I am just wondering if we are at risk of having to pay capital gains tax on our existing house if it is no longer our primary residence?
Only if (1) you can't sell your current house within a year (there's a year's grace period allowed for selling, and / or (2) you rent out current house between moving out and closing a sale on it.
 
Dreamerb, correct me if I am wrong. But with regard to point 2 the capital gains would only apply for the period from when they started renting to when they sold it it.

i.e the capital gains would only be taxable on a small enough amount (unless there was an enormous rise in the price of the property over that small time).

I wonder if the price actually went down over that period could you generate a tax loss to offset against capital gains tax accrued elsewhere??? (just thinking out loud there :) )
 
Dreamerb, correct me if I am wrong. But with regard to point 2 the capital gains would only apply for the period from when they started renting to when they sold it it.
That is correct. The CGT liability would be calculated as
[Capital Appreciation * B] / [A + B]
where B = time for which it's rented, and A is time for which it's a PPR. I'm not absolutely clear on whether the twelve month additional exemption may be applied when the property is rented for a time, but I think it may be.

Of course, other factors to take into account if deciding to rent are any liability for stamp duty clawback, plus the hassle of being a [tax and regulation compliant] landlord.

i.e the capital gains would only be taxable on a small enough amount (unless there was an enormous rise in the price of the property over that small time).
Not exactly - any appreciation is apportioned over the period of ownership, so "when" the appreciation happens isn't really relevant. It's all on realised values.

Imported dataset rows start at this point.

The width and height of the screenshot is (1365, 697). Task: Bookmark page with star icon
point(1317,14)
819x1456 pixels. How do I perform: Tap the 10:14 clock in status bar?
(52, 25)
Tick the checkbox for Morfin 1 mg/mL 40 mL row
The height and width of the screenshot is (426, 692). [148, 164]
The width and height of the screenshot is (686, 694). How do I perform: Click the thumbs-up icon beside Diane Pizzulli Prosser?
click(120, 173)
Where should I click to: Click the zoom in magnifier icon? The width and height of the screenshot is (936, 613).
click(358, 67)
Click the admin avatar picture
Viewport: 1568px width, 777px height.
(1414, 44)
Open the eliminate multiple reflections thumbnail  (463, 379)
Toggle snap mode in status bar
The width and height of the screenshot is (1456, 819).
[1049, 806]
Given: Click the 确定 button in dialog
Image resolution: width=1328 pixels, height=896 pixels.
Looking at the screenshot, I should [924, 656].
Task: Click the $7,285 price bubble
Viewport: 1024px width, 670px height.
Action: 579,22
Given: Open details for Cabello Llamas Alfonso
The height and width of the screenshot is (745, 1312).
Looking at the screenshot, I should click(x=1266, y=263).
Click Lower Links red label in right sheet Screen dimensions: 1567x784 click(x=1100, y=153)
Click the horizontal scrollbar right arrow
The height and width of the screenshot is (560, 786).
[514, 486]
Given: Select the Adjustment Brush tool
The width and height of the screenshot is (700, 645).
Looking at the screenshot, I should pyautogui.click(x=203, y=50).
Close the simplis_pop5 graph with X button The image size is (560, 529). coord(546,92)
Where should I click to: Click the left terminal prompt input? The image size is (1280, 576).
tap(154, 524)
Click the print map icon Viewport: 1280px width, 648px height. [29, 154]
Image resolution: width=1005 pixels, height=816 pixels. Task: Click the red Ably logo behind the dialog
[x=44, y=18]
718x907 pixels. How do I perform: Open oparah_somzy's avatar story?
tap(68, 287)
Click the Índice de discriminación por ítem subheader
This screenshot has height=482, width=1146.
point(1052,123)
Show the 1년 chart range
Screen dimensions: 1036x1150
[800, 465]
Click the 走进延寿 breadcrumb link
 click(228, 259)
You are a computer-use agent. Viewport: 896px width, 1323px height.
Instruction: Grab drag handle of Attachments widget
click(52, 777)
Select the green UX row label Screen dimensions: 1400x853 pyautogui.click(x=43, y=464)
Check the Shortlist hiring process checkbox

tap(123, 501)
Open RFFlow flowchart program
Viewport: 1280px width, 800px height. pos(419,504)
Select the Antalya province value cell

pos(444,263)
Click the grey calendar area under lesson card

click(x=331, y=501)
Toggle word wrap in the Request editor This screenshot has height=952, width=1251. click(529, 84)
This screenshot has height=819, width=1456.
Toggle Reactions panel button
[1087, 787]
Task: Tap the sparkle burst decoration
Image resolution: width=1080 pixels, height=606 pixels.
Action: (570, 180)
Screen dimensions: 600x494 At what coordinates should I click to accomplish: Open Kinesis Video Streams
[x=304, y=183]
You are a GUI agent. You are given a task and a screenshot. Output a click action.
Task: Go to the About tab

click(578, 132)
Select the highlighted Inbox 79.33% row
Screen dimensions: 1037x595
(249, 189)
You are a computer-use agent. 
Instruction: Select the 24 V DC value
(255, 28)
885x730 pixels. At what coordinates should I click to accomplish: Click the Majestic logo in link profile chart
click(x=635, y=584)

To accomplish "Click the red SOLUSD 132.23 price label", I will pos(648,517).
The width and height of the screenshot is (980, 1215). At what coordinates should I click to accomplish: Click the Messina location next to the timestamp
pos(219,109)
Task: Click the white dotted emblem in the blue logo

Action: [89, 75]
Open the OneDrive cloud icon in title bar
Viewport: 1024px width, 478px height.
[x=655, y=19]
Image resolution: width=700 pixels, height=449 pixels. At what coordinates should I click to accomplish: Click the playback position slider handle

I wonder if the price actually went down over that period could you generate a tax loss to offset against capital gains tax accrued elsewhere??? (just thinking out loud there :) )
Again, because it's realised values, the timing isn't relevant, and unless the OP bought very recently indeed it seems an unlikely eventuality. But that's just the preliminary to my real answer, which is that I haven't a clue about the off-setting rules!
 
Anyone got a rough idea on how expensive bridging is these days? Am facing the slight possibilty of having to get bridging of 1M for a couple of months so wondering roughly how much the monthly payments would be...


Thanks
 
I got bridging just under six months ago, at home-loan rates (ca. 4.4% at the time, I think - wouldn't have been the best home-loan rate on the market, but definitely reasonable). If you're getting bridging with the same lender as your new mortgage, you may be able to get them to waive the arrangement fee as well.